Exercise requirements —
What is needed is an exact transcription of every record below.
───── Available data ─────
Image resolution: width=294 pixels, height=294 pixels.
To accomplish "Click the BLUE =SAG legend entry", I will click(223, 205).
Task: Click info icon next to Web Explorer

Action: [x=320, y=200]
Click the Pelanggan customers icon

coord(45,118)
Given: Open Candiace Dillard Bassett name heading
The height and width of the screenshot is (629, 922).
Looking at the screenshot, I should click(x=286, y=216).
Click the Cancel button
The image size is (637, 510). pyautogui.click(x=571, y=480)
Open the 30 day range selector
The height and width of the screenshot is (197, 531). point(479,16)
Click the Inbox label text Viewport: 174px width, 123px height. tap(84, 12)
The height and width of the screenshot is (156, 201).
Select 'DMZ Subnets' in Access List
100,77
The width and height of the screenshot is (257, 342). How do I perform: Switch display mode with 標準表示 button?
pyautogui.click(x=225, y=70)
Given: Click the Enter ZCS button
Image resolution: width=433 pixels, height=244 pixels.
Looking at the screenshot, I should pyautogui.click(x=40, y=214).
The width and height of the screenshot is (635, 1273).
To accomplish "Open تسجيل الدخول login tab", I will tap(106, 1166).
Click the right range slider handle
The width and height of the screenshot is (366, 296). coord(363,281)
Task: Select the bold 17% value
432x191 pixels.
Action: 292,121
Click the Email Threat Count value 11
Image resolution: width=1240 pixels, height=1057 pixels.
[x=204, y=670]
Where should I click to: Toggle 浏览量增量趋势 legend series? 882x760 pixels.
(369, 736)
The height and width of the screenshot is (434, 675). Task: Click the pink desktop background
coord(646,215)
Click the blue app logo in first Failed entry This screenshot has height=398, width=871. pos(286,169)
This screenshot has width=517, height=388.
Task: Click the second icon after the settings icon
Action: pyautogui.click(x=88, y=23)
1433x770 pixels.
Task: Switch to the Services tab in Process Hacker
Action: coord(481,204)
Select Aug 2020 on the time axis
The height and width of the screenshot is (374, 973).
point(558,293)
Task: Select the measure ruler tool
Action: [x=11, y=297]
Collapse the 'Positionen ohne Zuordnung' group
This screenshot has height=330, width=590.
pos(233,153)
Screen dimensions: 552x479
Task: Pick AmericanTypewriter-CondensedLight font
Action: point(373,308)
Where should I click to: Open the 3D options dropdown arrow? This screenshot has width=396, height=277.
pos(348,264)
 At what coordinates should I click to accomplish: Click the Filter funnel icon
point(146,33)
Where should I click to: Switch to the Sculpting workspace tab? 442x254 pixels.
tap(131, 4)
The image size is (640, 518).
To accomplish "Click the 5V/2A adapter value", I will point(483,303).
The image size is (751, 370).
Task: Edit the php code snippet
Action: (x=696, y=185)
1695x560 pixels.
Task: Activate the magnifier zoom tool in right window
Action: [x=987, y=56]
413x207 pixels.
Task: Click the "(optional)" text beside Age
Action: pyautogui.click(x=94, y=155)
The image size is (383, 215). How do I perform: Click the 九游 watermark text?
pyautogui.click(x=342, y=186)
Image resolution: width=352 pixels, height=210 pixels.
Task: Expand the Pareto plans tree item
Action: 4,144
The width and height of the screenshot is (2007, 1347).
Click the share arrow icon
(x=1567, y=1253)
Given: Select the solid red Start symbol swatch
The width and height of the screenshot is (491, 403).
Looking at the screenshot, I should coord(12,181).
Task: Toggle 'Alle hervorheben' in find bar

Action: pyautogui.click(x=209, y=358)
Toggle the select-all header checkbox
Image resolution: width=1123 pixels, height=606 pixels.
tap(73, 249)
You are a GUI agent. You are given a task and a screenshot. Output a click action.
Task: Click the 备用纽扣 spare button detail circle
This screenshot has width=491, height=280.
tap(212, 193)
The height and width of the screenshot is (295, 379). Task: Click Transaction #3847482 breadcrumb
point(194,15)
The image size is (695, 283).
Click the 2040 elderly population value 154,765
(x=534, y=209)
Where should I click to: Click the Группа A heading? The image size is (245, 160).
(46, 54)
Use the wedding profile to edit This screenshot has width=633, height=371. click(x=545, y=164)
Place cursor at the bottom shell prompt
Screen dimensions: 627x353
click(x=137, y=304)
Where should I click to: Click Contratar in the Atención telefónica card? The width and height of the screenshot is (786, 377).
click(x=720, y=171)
─────
Solution for this task —
Image resolution: width=294 pixels, height=294 pixels.
To accomplish "Click the BLUE =SAG legend entry", I will click(223, 205).
Task: Click info icon next to Web Explorer

Action: [x=320, y=200]
Click the Pelanggan customers icon

coord(45,118)
Given: Open Candiace Dillard Bassett name heading
The height and width of the screenshot is (629, 922).
Looking at the screenshot, I should click(x=286, y=216).
Click the Cancel button
The image size is (637, 510). pyautogui.click(x=571, y=480)
Open the 30 day range selector
The height and width of the screenshot is (197, 531). point(479,16)
Click the Inbox label text Viewport: 174px width, 123px height. tap(84, 12)
The height and width of the screenshot is (156, 201).
Select 'DMZ Subnets' in Access List
100,77
The width and height of the screenshot is (257, 342). How do I perform: Switch display mode with 標準表示 button?
pyautogui.click(x=225, y=70)
Given: Click the Enter ZCS button
Image resolution: width=433 pixels, height=244 pixels.
Looking at the screenshot, I should pyautogui.click(x=40, y=214).
The width and height of the screenshot is (635, 1273).
To accomplish "Open تسجيل الدخول login tab", I will tap(106, 1166).
Click the right range slider handle
The width and height of the screenshot is (366, 296). coord(363,281)
Task: Select the bold 17% value
432x191 pixels.
Action: 292,121
Click the Email Threat Count value 11
Image resolution: width=1240 pixels, height=1057 pixels.
[x=204, y=670]
Where should I click to: Toggle 浏览量增量趋势 legend series? 882x760 pixels.
(369, 736)
The height and width of the screenshot is (434, 675). Task: Click the pink desktop background
coord(646,215)
Click the blue app logo in first Failed entry This screenshot has height=398, width=871. pos(286,169)
This screenshot has width=517, height=388.
Task: Click the second icon after the settings icon
Action: pyautogui.click(x=88, y=23)
1433x770 pixels.
Task: Switch to the Services tab in Process Hacker
Action: coord(481,204)
Select Aug 2020 on the time axis
The height and width of the screenshot is (374, 973).
point(558,293)
Task: Select the measure ruler tool
Action: [x=11, y=297]
Collapse the 'Positionen ohne Zuordnung' group
This screenshot has height=330, width=590.
pos(233,153)
Screen dimensions: 552x479
Task: Pick AmericanTypewriter-CondensedLight font
Action: point(373,308)
Where should I click to: Open the 3D options dropdown arrow? This screenshot has width=396, height=277.
pos(348,264)
 At what coordinates should I click to accomplish: Click the Filter funnel icon
point(146,33)
Where should I click to: Switch to the Sculpting workspace tab? 442x254 pixels.
tap(131, 4)
The image size is (640, 518).
To accomplish "Click the 5V/2A adapter value", I will point(483,303).
The image size is (751, 370).
Task: Edit the php code snippet
Action: (x=696, y=185)
1695x560 pixels.
Task: Activate the magnifier zoom tool in right window
Action: [x=987, y=56]
413x207 pixels.
Task: Click the "(optional)" text beside Age
Action: pyautogui.click(x=94, y=155)
The image size is (383, 215). How do I perform: Click the 九游 watermark text?
pyautogui.click(x=342, y=186)
Image resolution: width=352 pixels, height=210 pixels.
Task: Expand the Pareto plans tree item
Action: 4,144
The width and height of the screenshot is (2007, 1347).
Click the share arrow icon
(x=1567, y=1253)
Given: Select the solid red Start symbol swatch
The width and height of the screenshot is (491, 403).
Looking at the screenshot, I should coord(12,181).
Task: Toggle 'Alle hervorheben' in find bar

Action: pyautogui.click(x=209, y=358)
Toggle the select-all header checkbox
Image resolution: width=1123 pixels, height=606 pixels.
tap(73, 249)
You are a GUI agent. You are given a task and a screenshot. Output a click action.
Task: Click the 备用纽扣 spare button detail circle
This screenshot has width=491, height=280.
tap(212, 193)
The height and width of the screenshot is (295, 379). Task: Click Transaction #3847482 breadcrumb
point(194,15)
The image size is (695, 283).
Click the 2040 elderly population value 154,765
(x=534, y=209)
Where should I click to: Click the Группа A heading? The image size is (245, 160).
(46, 54)
Use the wedding profile to edit This screenshot has width=633, height=371. click(x=545, y=164)
Place cursor at the bottom shell prompt
Screen dimensions: 627x353
click(x=137, y=304)
Where should I click to: Click Contratar in the Atención telefónica card? The width and height of the screenshot is (786, 377).
click(x=720, y=171)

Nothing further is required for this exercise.